### Records for this task
☆ ☆ ☆ ☆ ☆ ☆ ☆
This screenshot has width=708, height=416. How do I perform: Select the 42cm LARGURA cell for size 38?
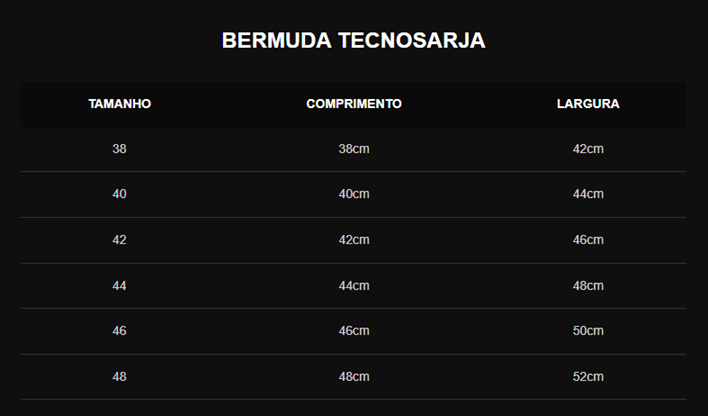[x=588, y=149]
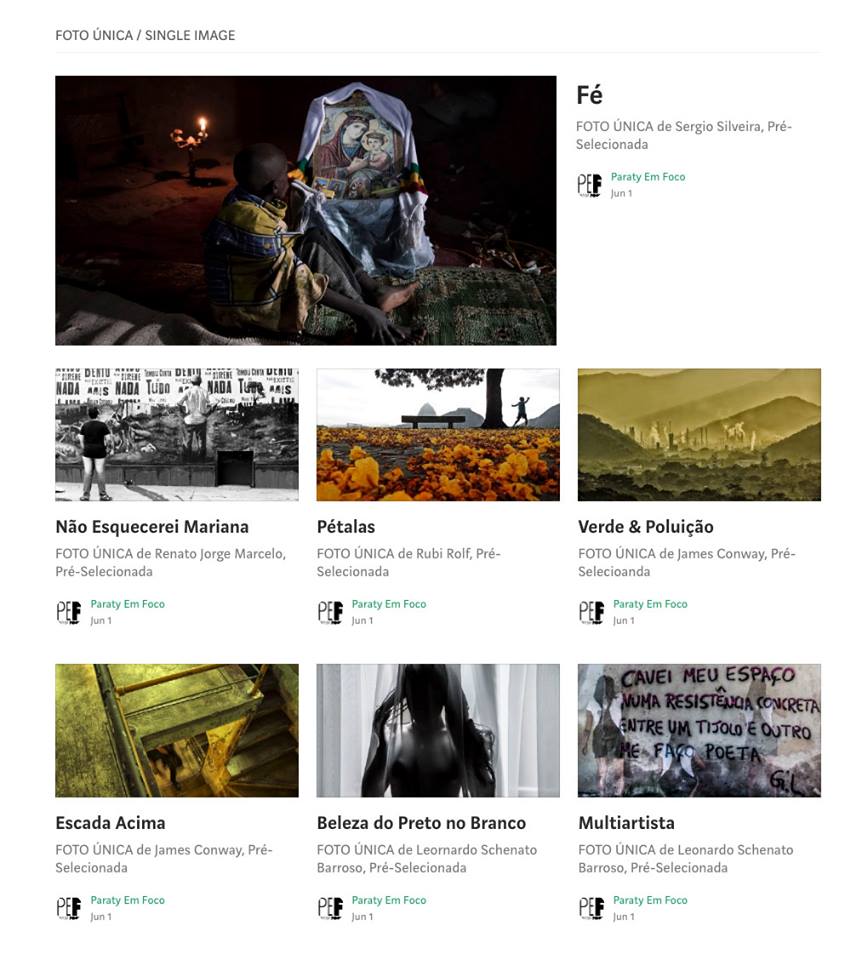This screenshot has width=862, height=960.
Task: Open the Multiartista graffiti wall thumbnail
Action: tap(699, 730)
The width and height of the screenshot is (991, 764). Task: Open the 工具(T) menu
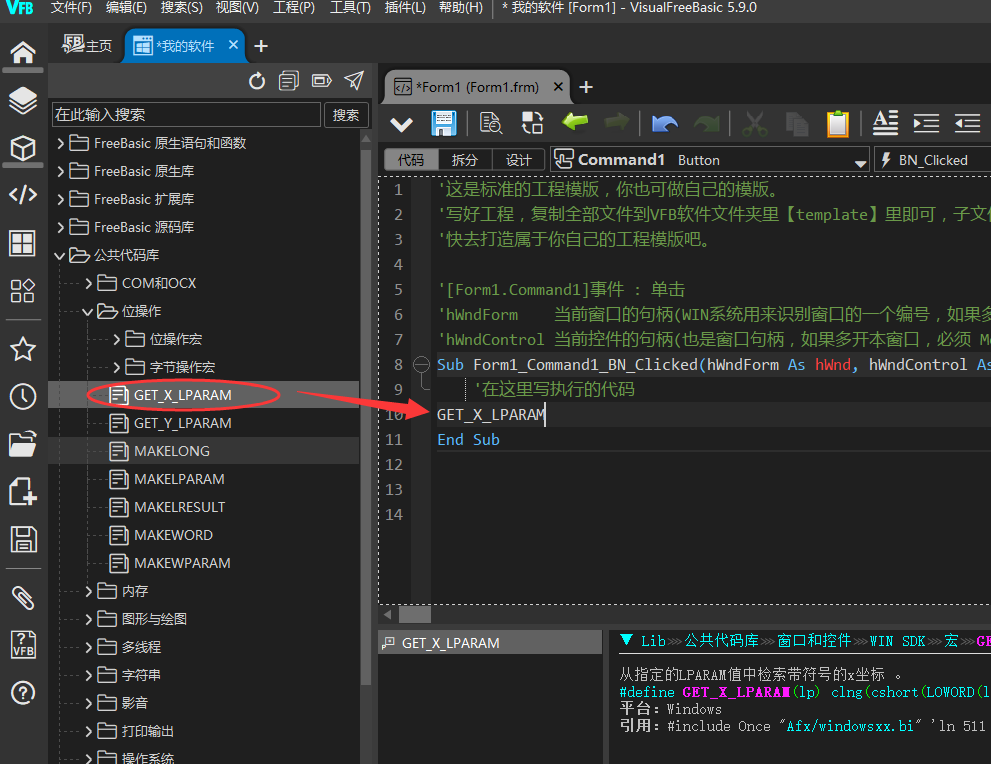tap(350, 8)
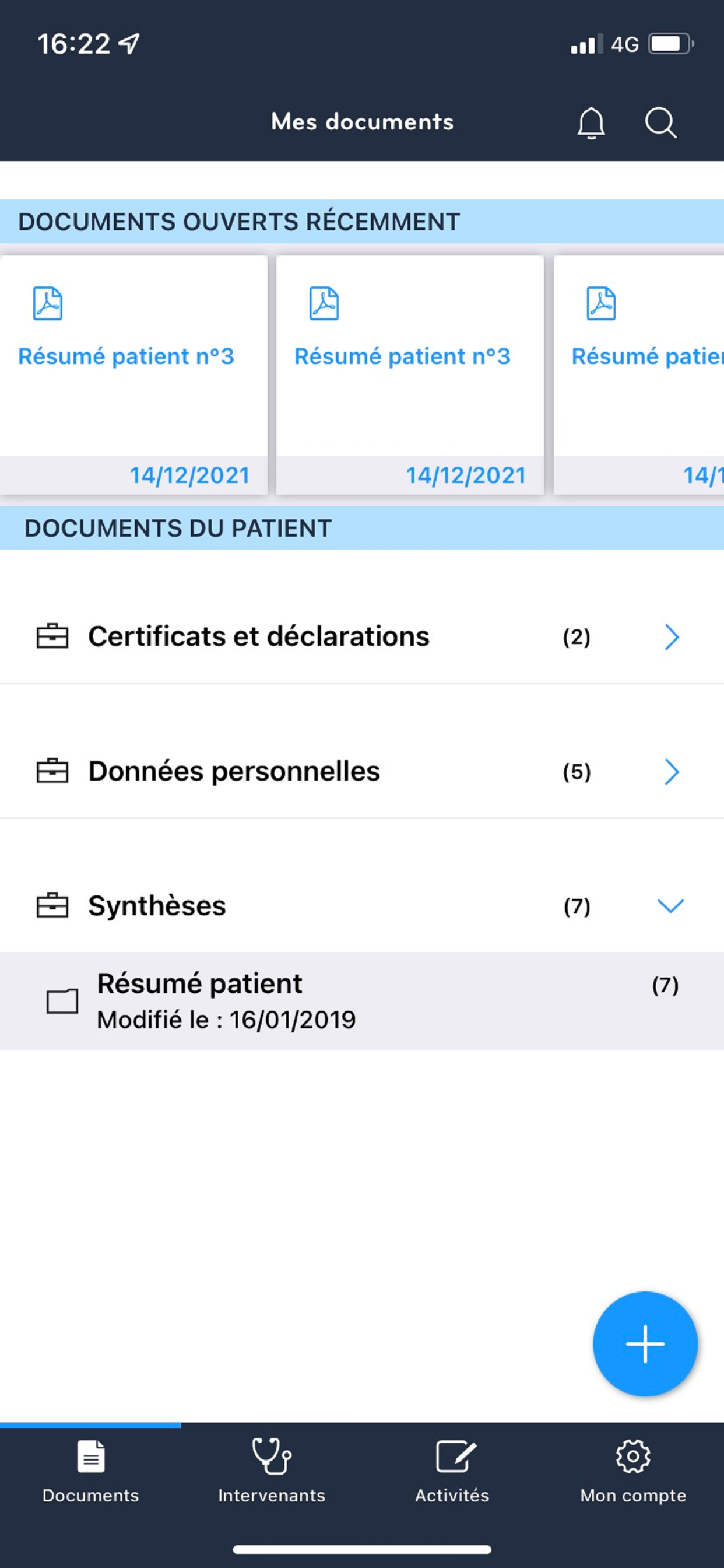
☆ ☆ ☆ ☆ ☆ ☆ ☆
### Problem details
Render every line of the records above as a Markdown table with the columns Row and Line, numbering the rows and skipping blank lines. Leave the pictures out of the answer.

### Correct answer
| Row | Line |
|---|---|
| 1 | This screenshot has width=708, height=416. How do I perform: Select the 42cm LARGURA cell for size 38? |
| 2 | [x=588, y=149] |
| 3 | This screenshot has width=862, height=960. |
| 4 | Task: Open the Multiartista graffiti wall thumbnail |
| 5 | Action: tap(699, 730) |
| 6 | The width and height of the screenshot is (991, 764). Task: Open the 工具(T) menu |
| 7 | tap(350, 8) |